June 15, 1918: The Speech That Made Eugene Debs Federal Prisoner NO. 9653

 

“I would rather a thousand times be a free soul in jail than to be a sycophant and coward in the streets.”

By Marlene Martin
SocialistWorker.org (6/15/18)

One hundred years ago [1918], Eugene V. Debs spoke out against the First World War in a speech in Canton, Ohio — and was given a 10-year prison sentence for it. Marlene Martin recounts one of the most famous moments in the history of socialism in the U.S.

THE FIRST thing Eugene V. Debs did when he walked to the stage in Canton, Ohio, on the afternoon of June 16, 1918, was to gesture toward the courthouse building where he had just been visiting fellow socialists imprisoned for speaking out against the war.

“I have just returned from a visit over yonder where three of our most loyal comrades are paying the penalty for their devotion to the cause of the working class,” he told the crowd of 1,200 who had come to hear the best-known leader of the Socialist Party and its presidential candidate four times before.

To shouts and cheers, Debs said: “I am proud of them; they are there for us, and we are here for them.

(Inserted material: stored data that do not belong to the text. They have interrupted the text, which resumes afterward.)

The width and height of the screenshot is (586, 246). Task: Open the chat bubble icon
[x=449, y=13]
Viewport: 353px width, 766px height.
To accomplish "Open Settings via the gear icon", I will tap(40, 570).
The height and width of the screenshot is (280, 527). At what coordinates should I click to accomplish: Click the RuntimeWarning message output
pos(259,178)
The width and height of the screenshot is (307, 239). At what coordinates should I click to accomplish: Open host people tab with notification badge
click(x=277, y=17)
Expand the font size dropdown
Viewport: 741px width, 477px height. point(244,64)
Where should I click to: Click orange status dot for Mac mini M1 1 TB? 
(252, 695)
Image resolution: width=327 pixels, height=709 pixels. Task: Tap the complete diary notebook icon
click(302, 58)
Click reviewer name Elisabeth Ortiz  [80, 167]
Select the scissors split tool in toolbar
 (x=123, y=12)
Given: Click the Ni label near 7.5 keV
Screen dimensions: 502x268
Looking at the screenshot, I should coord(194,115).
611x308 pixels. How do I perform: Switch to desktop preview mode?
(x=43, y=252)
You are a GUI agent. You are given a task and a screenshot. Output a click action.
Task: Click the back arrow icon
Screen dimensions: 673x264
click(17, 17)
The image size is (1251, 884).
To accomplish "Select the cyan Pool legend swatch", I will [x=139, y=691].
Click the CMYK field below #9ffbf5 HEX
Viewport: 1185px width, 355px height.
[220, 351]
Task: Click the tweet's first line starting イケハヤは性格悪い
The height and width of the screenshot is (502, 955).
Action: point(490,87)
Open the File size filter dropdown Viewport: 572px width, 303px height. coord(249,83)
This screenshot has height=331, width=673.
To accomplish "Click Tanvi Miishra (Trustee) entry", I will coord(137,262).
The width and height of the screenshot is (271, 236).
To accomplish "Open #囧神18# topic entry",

Their lips, though temporarily mute, are more eloquent than ever before, and their voice, though silent, is heard around the world.”

Those words were prophetic about Debs himself. He was arrested and prosecuted for making that speech in Canton on charges of sedition under the Espionage Act. Found guilty, he was sentenced to 10 years in a federal prison.

But Debs, like his comrades in Canton, was “heard around the world” and for generations to come, despite the government’s temporary success in silencing him. One hundred years later, his Canton antiwar speech is a powerful and inspiring statement of the socialist principles of internationalism and opposition to imperialist war.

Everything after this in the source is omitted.